The smile disappeared.

“That piece today…”

“I can play tricks, too.”

“This is pointless, Turbo. Like a Politburo debate. We all knew the outcome before we started. A phone call is nothing. Give me those records. I want to catch my plane.”

“You shouldn’t have come here, Iakov. You should have stayed at home, where you’re untouchable—but there was too much at stake, wasn’t there?”

“I told you, Cheka honor.”

“No. That’s not it. Never was. This is about the Cheka, but it’s more about you. The apartment bombings were never Patrushev’s operation—they were yours. Gorbenko didn’t report to him, he reported to you. You didn’t have Putin’s okay—you were too wily to ask for it, he was too cautious to give it. All went well until Gorbenko realized he was on a one-way trip to his grave. Somebody must’ve made a mistake. Could even have been you. Doesn’t matter now. It all began to come apart with Ryazan. You had to fix it—to save your own skin. You went back to cover your tracks. You got most of them—Kosokov, the bank, Gorbenko, you probably doctored the files to make Patrushev appear responsible—but you missed two. Kosokov copied the records. And Eva. She was in the barn. She saw you. She watched you set the fire that killed Kosokov and almost killed her. That night at Greene Street was the first time she’d seen you since she was nine years old. No wonder she was terrified. Even doped up silly, she knew you’d come back for her.

“You can’t prove—”

“It’s the reason you worked over Polina the way you did. You needed the girl. You needed Polina to make that call. From what I could see, she held out as long as she could—longer. Whatever else you say about her, she loved Eva.”

“You still can’t prove anything.”

“You forget. I have Kosokov’s records. The one unmolested set. The ones he hid, you couldn’t find, and Polina took with her. The ones that made her go to you in December when she needed money. She saw what I saw. Kosokov covered his ass. He made sure every transaction was client-approved. The client doing the approving is you, Iakov. ChK22—that’s your Cheka designation. She knew enough to recognize it. So did I.”

He took a step back. It might have been the darkness, or my imagination, but the blue eyes turned color, closer to Lachko’s gray. “What do you want? Money? Position? Rehabilitation?”

I shook my head. “I’m not a Chekist anymore, Iakov. I’m just an old zek trying to make my way. I was reminded recently about the light of day. I want this whole affair to be seen in the light of day. That’s why there’s going to be a trial. Here. A jury may well decide there’s not enough evidence to convict, but the world—including Russia—will get to see what happened, in 1999, in those apartment buildings, at Rosnobank, in that barn, at Greene Street, last night under the Brooklyn Bridge. Russians will gain a little better idea who runs their country and how they came to be there.

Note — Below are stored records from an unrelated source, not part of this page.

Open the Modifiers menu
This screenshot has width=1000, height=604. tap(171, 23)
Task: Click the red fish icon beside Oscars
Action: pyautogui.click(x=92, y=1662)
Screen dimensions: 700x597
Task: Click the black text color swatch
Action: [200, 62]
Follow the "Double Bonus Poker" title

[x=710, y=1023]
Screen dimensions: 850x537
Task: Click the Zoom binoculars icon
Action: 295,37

I’m not naive, I don’t expect much to change—but we’ve spent too long hiding under a cloak of secrecy and deceit. Tsarist cloak, Bolshevik, Stalinist, Chekist, doesn’t matter. They’re all the same. I’m pulling this one off so everyone can see. That’s what I want.”

“SERGEI!”

“I’m right here,” a new voice said from behind. “Drop the gun, shit-for-brains. Only thing pulled gonna be this trigger.”

Sergei stepped out of the same pipe section I’d been standing in a few minutes before, his big frame just visible against the wall of darkness behind. He held a silenced machine pistol at his hip, like the ones in the car. I let the SIG fall from my hand.

“Move away from him,” Sergei said. “Over there.”

“No.”

“Turbo, don’t be stupid,” Iakov said. “There’s no point now. You played out your hand. You lost. Game over.”

He ran his hands over me and pulled out the hard drive, the recording device in my vest, the detonator, and his cell phone and mine. He picked up my gun and moved away.

“Clint Eastwood,” he said. “Nobility is a fool’s pursuit. If you’re lucky, you end up a dead hero. Usually you just end up dead. Especially when you’re stubborn.